Cuando quince días después llegaron a las Tortugas, Carmaux, el hamburgués y el negro pudieron volver a ver a sus compañeros y a Morgan, que los creía en el fondo del Atlántico, e informarles de la misteriosa desaparición del señor de Ventimiglia y de la hija de Wan Guld.

Varias expediciones fueron organizadas por Grammont y Laurent, Wan Horn, Sharp, Harris, los más famosos capitanes de la filibustería, y por el mismo Morgan. Se enviaron naves a recorrer la costa de La Florida y hasta las islas Bahama, pero sin resultado alguno.

El Corsario Negro había desaparecido, sin dejar rastro en ninguna parte.

Tan sólo, algunos años más tarde, un capitán flamenco que llegaba de Europa, entregó a Morgan un pequeño escudo de oro que en el centro tenía las armas del señor de Ventimiglia y Wan Guld, y que aseguraba haberle sido dado por un viejo marinero italiano.

{1} Se refiere a la época de la narración.

{2} En aquella época era muy usado el antifaz por damas y caballeros.

{3} Más tarde, Morgan recurrió a tan cruel medio en Puerto Bello para apoderarse de un fuerte cuya guarnición le oponía obstinada resistencia.

{4} Aparato para medir la velocidad de las naves. (N. del T.).

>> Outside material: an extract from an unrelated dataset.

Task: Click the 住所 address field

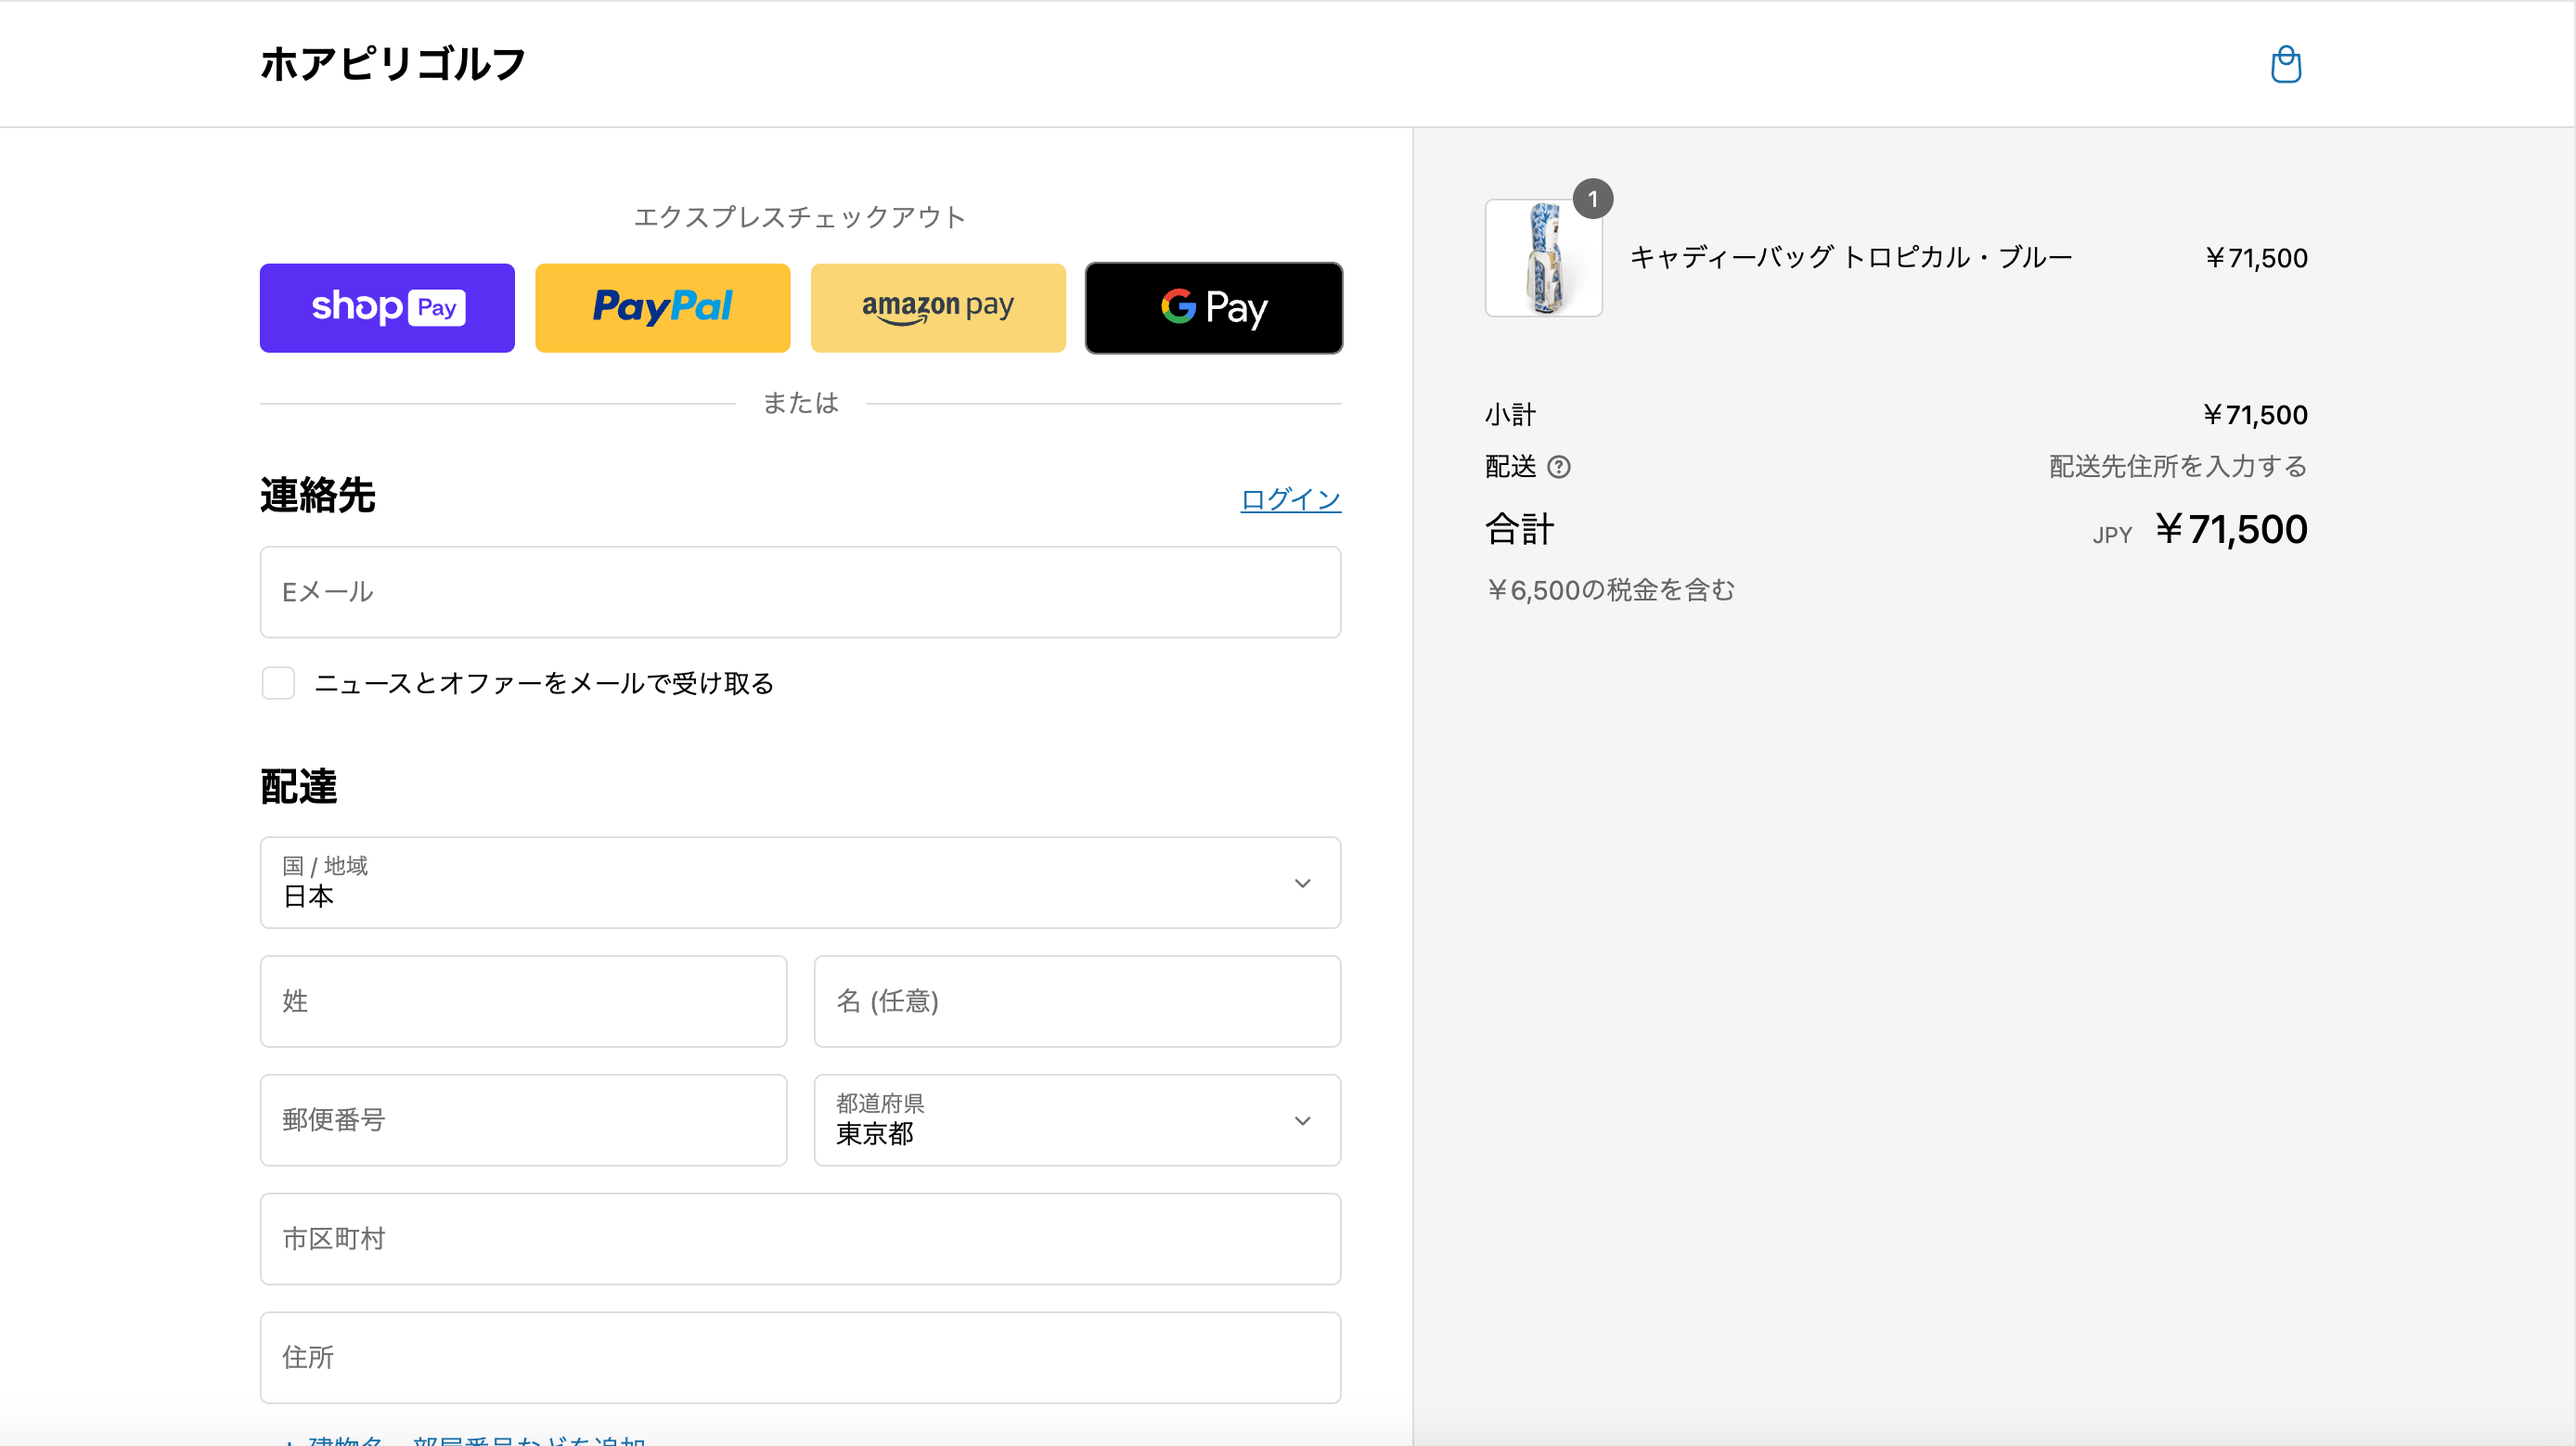Action: pyautogui.click(x=800, y=1357)
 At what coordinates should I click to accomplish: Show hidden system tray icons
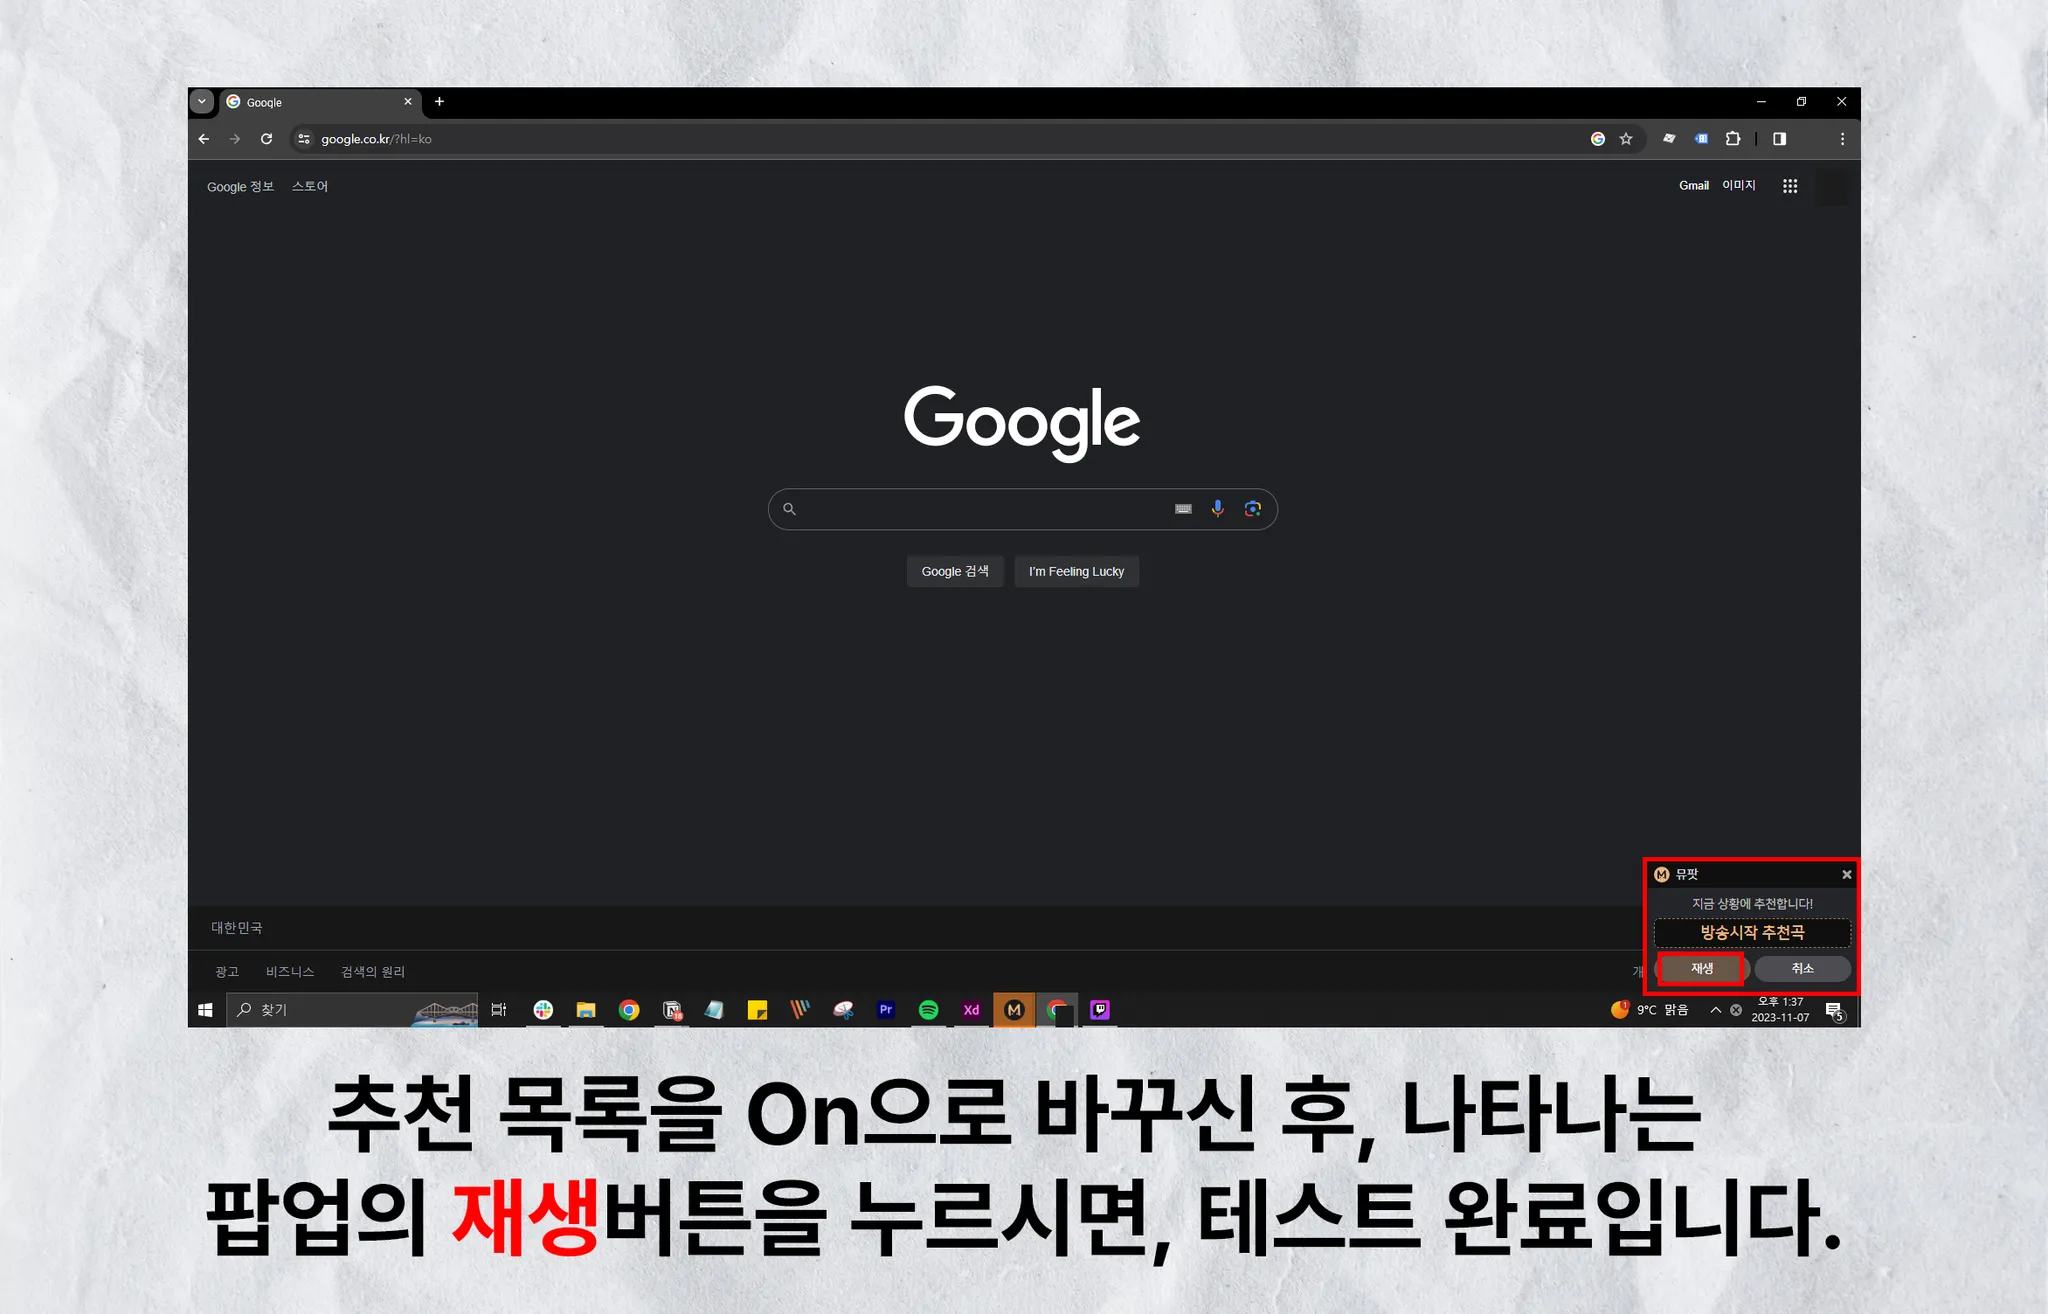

{5} Se refiere el autor a una leyenda holandesa según la cual, en las noches de tormenta se aparece a los navegantes un barco conducido por un capitán en la forma en que describe al Corsario Negro.

{6} Los pueblos salvajes cuentan por lunas.. El Corsario le preguntaba cuántas, para hacer el cómputo de tiempo, a ocho días por luna.